There are women who become mothers without effort, without thought, without patience or loss and though they are good mothers and love their children, I know that I will be better.
I will be better not because of genetics, or money, or that I have read more books but because I have struggled and toiled for a child. I have longed and waited. I have cried and prayed. I have endured and planned over and over again.
Like most things in life, the people who truly have appreciation are those who have struggled to attain their dreams. I will notice everything about my child. I will take time to watch my child sleep, explore and discover. I will marvel at this miracle everyday for the rest of my life. I will be happy when I wake in the middle of the night to the sound of my child, knowing that I can comfort, hold and feed them.
I count myself blessed in this sense, that God has given me this insight, this special vision which I will look upon my child in a way that other mothers don't. Whether I parent a child I actually give birth to or a child that God leads me to, I will not be careless with my love. I will be a better mother for all that I have endured. I am a better wife, a better aunt, a better daughter, neighbour, friend and sister because I have known pain. Real pain.
I know disillusionment as I have been betrayed by my own body. I have been tried by fire and hell in a way that many never face. Yet given time, I stood tall.
I have prevailed.
I have succeeded.
I have won.
So now, when others hurt around me, I do not run from their pain in order to save myself discomfort. I see it, mourn it and join them in theirs. I listen. And even though I cannot make it better, I can make it less lonely. I have learned the immense power of another hand holding tight to mine, of others eyes that moisten as they learn to accept the harsh truth when life is beyond hard. I have learned a compassion that only comes when walking in those shoes.
I have learned to appreciate life.
And I will be a wonderful mother.

5 Comments:

Blogger Unknown said...

that is just a beautiful post..thanks for sharing this!!.

1:09 AM  
Blogger M and M said...

WOW!

So VERY true. I often think that people don't appreciate their fertility - but as you said, that is the nature of humanity.

7:33 AM  
Blogger M and M said...

I couldn't find an e-mail for you on your profile...
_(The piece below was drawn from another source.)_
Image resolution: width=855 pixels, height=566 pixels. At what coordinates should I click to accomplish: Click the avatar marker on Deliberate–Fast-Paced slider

CONGRATS!! You made it through the Review Room!!!!

YEAH!!!

1:09 PM  
Blogger G said...

This has been my first visit to your blog - and I've been moved to tears. You have so elequontly put into words the riot of emotions I too often feel as a waiting adoptive parent. It was just what I needed when I needed it & I thank you. I look forward to hearing more about your journey to your child.

1:28 PM  
Blogger Napoleon said...

I often think the same thing. When people have 5 kids without trying and treat them like a dog or something.

If everyone in the world realised how hard it is for some people to have children imagine how appriciated children in the world would be.